Rabbimiz, Kur’an öncesi insanların yaptıkları affedilmez hatalarını dile getirerek, bu hataları yapan insanların kesin suçlu (mücrim) olduğunu bildirmesinden sonra, Kur’an tabilerine okudukları vahyin, günahkârların da yollarını açık ve anlaşılır bir şekilde ortaya koyuyor ki aynı hatayı inananlar yapmasın ve hata yapan suçluların mazeret yolları tamamen kapansın. Allah-u teala, elçisi Muhammed (as)’ın diliyle “Sizin Allah’dan başka yardıma çağırdıklarınıza (dua ettiklerinize) kulluk etmem, kesinlikle bana yasaklandı.”(En’am 56) dedirterek kendilerini bu dinin otoriteleri olarak tanıtan ve kitleleri peşlerinden sürükleyen o koca koca insanların, insanlara sıkıştıklarında Allah’dan başkalarına dua ile yardım istemelerini tavsiye etmelerinden, ne kadar Kur’an’ın cahilleri olduklarını, nasıl şirk içinde olduklarını ve nasıl bir şeytanlık peşinde olduklarını gösteriyor. Eğer bu insanlar Allah’ın kitabını okusalardı Allah’ın kitabındaki öğretilerde “Kullarım beni senden sordukları zaman, ben (onlara) yakınım. Beni çağırdığı (dua ettiği) zaman çağıranın çağrısına (duasına) icabet ederim. O halde onlarda benim çağrıma (emirlerime) icabet etsinler ve bana inansınlar ki, böylece olgunluğa ulaşmış olurlar.”(2 Bakara 186) Allah’ın kendisinden başkasına dua edilmemesi gerektiğini öğreneceklerdi. Çağrılarında (dualarında) Allah ile aralarına aracılar koyanlar “Allah’dan başka, kıyamet gününe kadar çağrılarına cevap veremeyecek olanlara dua edenden, daha zalim kim vardır? Hâlbuki dua ettikleri, onların dualarından habersizdirler.”(46 Ahkaf 5) ayette Allah’ın bildirdiği bu mesajlardan haberi olmayan ve müslüman olduğunu zanneden ve Allah’dan başkalarını dualarına aracı koyanlar Allah’a ortak koştuklarından haberleri yok. Hesap gününde de Rablerinin huzurunda “Rabbimiz Allah’a yemin olsun ki biz dünya hayatında müşriklerden olmadık.”(6 Enam 23) demelerinin her şeyi bilen Allah’ın yanında ne kıymeti, ne faydası olacak? Söylediklerinin ve yaptıklarının hepsini eksiksiz yazılı kayıtlarında gördüklerinde, ne hale düşeceklerini bilmeyen bu tür insanların hesap gününde yaşayacakları hayal kırıklığını varın siz tahmin edin.
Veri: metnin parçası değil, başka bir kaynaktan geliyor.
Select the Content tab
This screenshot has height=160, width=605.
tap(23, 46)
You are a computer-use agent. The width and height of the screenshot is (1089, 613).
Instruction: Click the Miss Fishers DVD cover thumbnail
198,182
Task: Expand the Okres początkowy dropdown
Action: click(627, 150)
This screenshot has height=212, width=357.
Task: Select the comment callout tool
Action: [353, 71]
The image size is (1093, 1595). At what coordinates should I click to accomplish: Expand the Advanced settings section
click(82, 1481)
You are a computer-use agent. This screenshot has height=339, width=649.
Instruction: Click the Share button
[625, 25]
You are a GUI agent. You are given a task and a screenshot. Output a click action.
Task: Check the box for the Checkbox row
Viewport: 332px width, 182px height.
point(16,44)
Rabbimiz bize yaşadığımız dünyada imtihanımızı ve O’nun rızasını kazanabilmek için ihtiyacımız olan her şeyi kitabının kılavuzluğu ve elçisinin uygulaması ile öğretmiş olduğu halde, Allah’ın kitabının kılavuzluğunu beğenmeyenlere şeytanların kılavuzluk ettiğini, yaşadığımız dünyada Kur’an dışı inançlarından ve uygulamalarından görüyor ve biliyoruz. Şeytanların kılavuzluk ettikleri insanlar da karga misali başları beladan asla kurtulmuyor. Bakın Rabbimiz kitabında kendisinden başkalarına dua edenler için nasıl misal veriyor:

“En doğru çağrı (dua) Allah’a yapılan dua’dır. Allah’dan başka dua edilenler, dua edenlere hiçbir şekilde cevap veremezler. Ancak Allah’dan başkasına dua edenlerin durumu, suyun ağzına gelmesi için yalnızca ellerini suya uzatanın durumu gibidir. Ama el uzatmakla su ağza ulaşmaz. Doğruları inkâr edenlerin çağrıları da, böylece boşa gitmiştir.”(13 Rad 14)
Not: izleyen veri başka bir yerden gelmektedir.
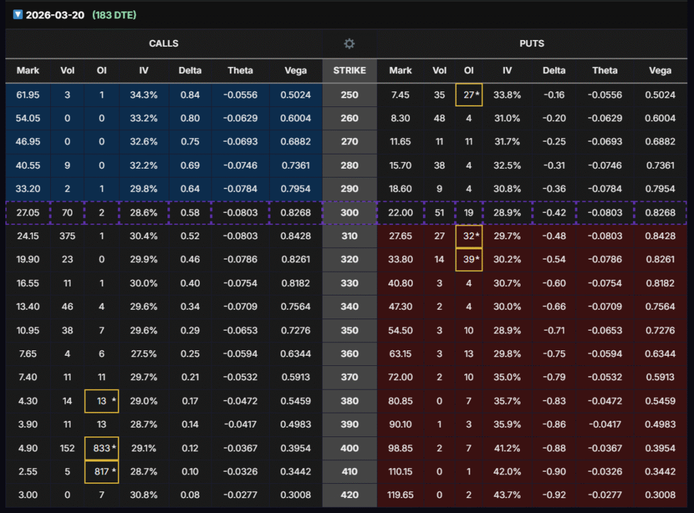
Task: Click the 27.05 call mark price
Action: point(28,213)
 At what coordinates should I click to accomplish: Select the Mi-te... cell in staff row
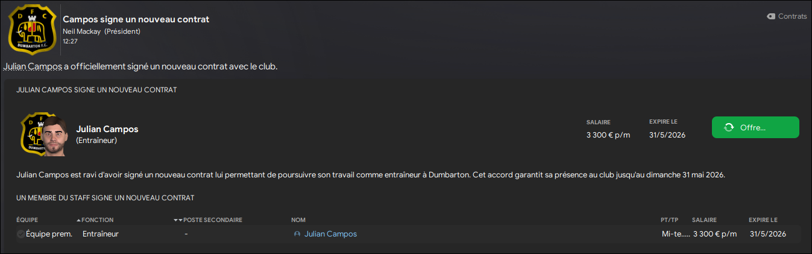click(x=676, y=234)
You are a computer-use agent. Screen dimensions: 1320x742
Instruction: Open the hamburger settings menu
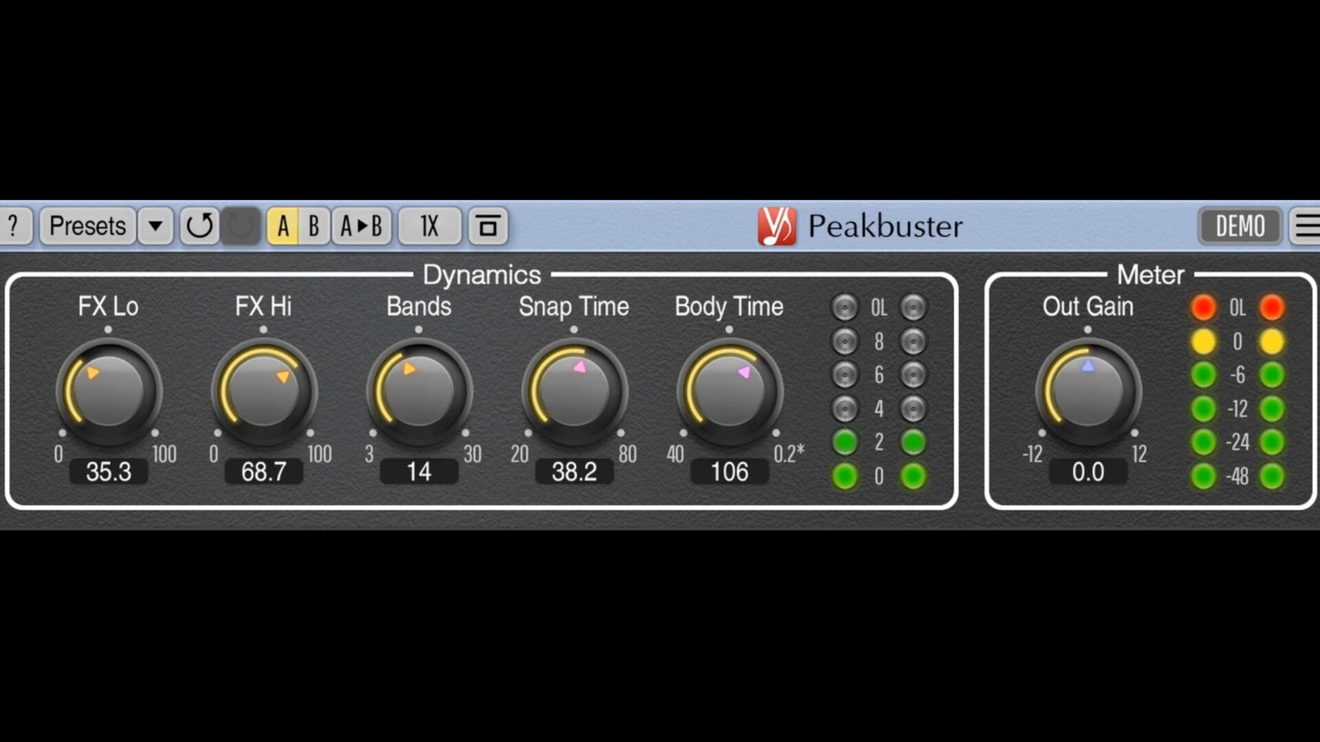[x=1305, y=225]
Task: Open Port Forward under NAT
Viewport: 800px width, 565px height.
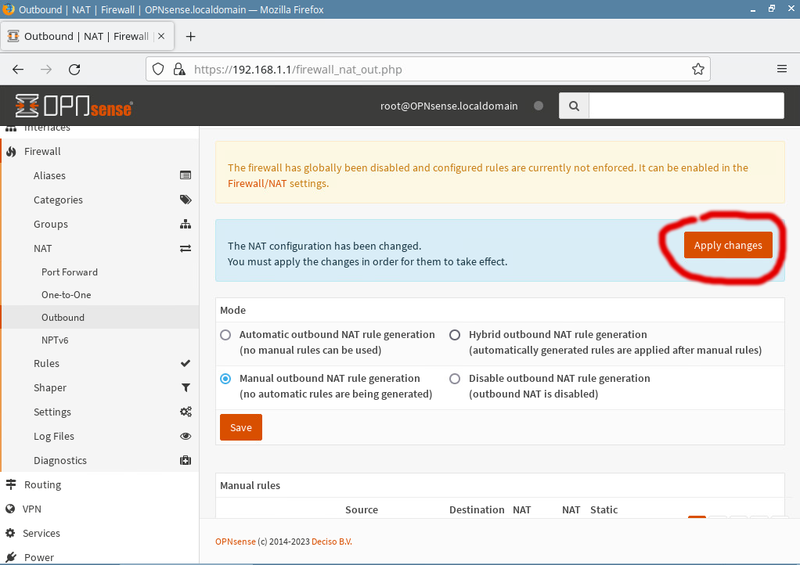Action: 70,272

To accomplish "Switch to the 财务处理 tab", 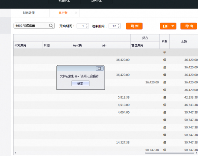I will point(29,13).
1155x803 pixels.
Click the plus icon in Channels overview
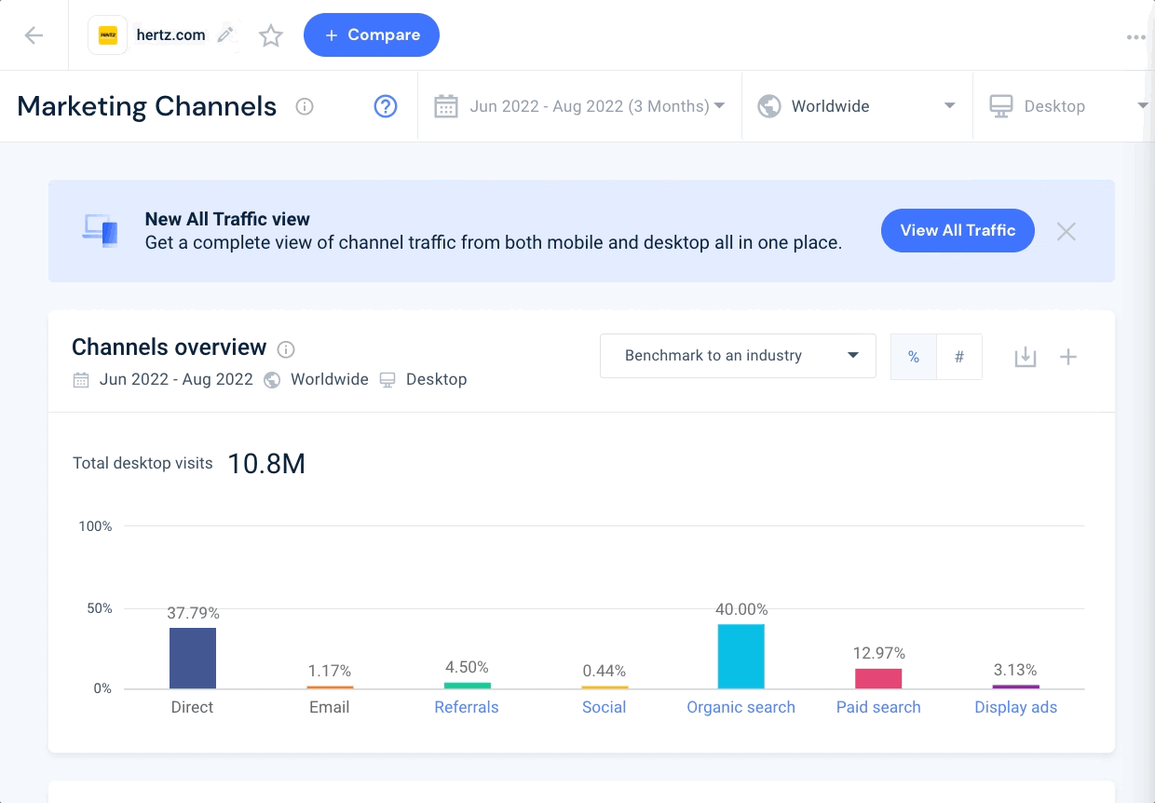(x=1068, y=357)
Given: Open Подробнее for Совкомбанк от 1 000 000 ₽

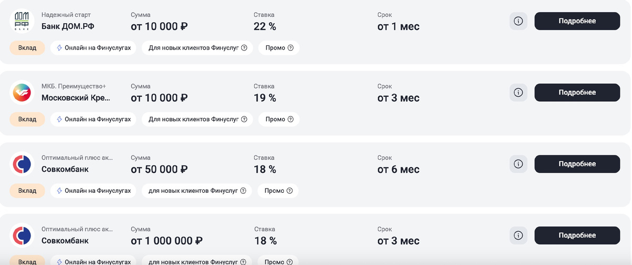Looking at the screenshot, I should [577, 235].
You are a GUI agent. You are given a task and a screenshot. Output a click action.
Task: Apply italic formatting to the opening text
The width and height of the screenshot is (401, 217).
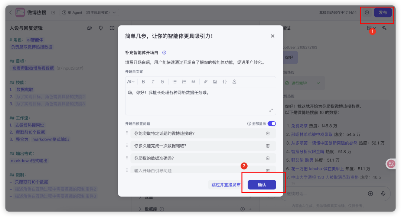pos(153,81)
Rabbimizin verdiği bu açık ve hiçbir yoruma ihtiyacı olmayan misaller kalpleri hasta insanların, kendilerini her türlü nimetlerle donatmış Rahiim olan Allah’a neden itimat etmezler, neden dualara icabet edenin yalnızca O olduğunu bildikleri halde şüpheye düşerek aracı koyarlar? Düşünmezler mi dualarına aracı koştukları, kendileri gibi yaratılmış Allah’ın kulları “Allah’dan başka yardıma çağırdıklarınız, sizin gibi (Allah’ın) kullarıdır. Eğer doğru söylüyorsanız, onları yardıma çağırın da, sizin çağrınıza cevap versinler.”(7 Araf 194) yardım isteyen aciz, yardım istenen de aciz, geriye ne kaldı, koskocaman bir hiç. Hesap gününde gerçeklerle karşılaştıklarında, yaptıkları tek şey birbirlerini suçlamak; “(Ahirette) Allah’a ortak koşanlar, kendilerini Allah’a ortak koştukları kimseleri gördüklerinde ‘Ey Rabbimiz! Seni bırakıp da, kendilerinden yardım talep (dua) edip, sana ortak koştuklarımız işte bunlar’ derler ve onlara ‘Sizler gerçekten yalancılarmışsınız’ diye laf atarlar.”(16 Nahl 86)

Evet yaşadıkları hayatta yaptıkları bağışlanmaz hataları yüzünden ahiretlerini kaybedenlerin trajikomik haberleri, Kur’an’a inananların yaşarken bu tür hataları varsa, kendilerini düzeltmeleri için bu kötü örnekleri sanki o günü yaşıyormuş gibi Rablerinin gözlerinin önüne resmetmesi, Rablerinin rahmeti olarak görüp kendilerine çekidüzen vermelidirler.

“De ki ‘Kendi kendinize şunu sorun; eğer size Allah’ın azabı veya kıyamet saati gelse, samimi kimseler iseniz söyleyin, Allah’dan başkasına mı dua edersiniz?’ Elbetteki Allah’a dua edersiniz. O da dilerse üzerinizden azabı kaldırır ve siz de daha önce O’na ortak koştuklarınızı unutursunuz.”(6 En’am 40-41) Geniş zamanlarında yani normal yaşantıları içinde sık sık Allah’dan başkalarını ananlar, başlarına gelen mutlak yok edici felaketler geldiğinde, ayette olduğu gibi şirk koştukları düzmece ilahları veya yardımcıları bırakırlar hatta unuturlar, yalnızca samimi olarak Allah’dan yardım isterler. Allah onları zor durumlarından kurtardığında, pek azı hariç, yine Allah’a şirk koştukları eski ortaklarına dönerler. “Onlar gemiye bindiklerinde, gerçek din anlayışına uygun, samimi olarak Allah’a yalvarırlar. Onları sağ salim karaya çıkarıp kurtardığımızda, birden bire Allah’a ortaklar koşmaya başlarlar.”(29 Ankebut 65)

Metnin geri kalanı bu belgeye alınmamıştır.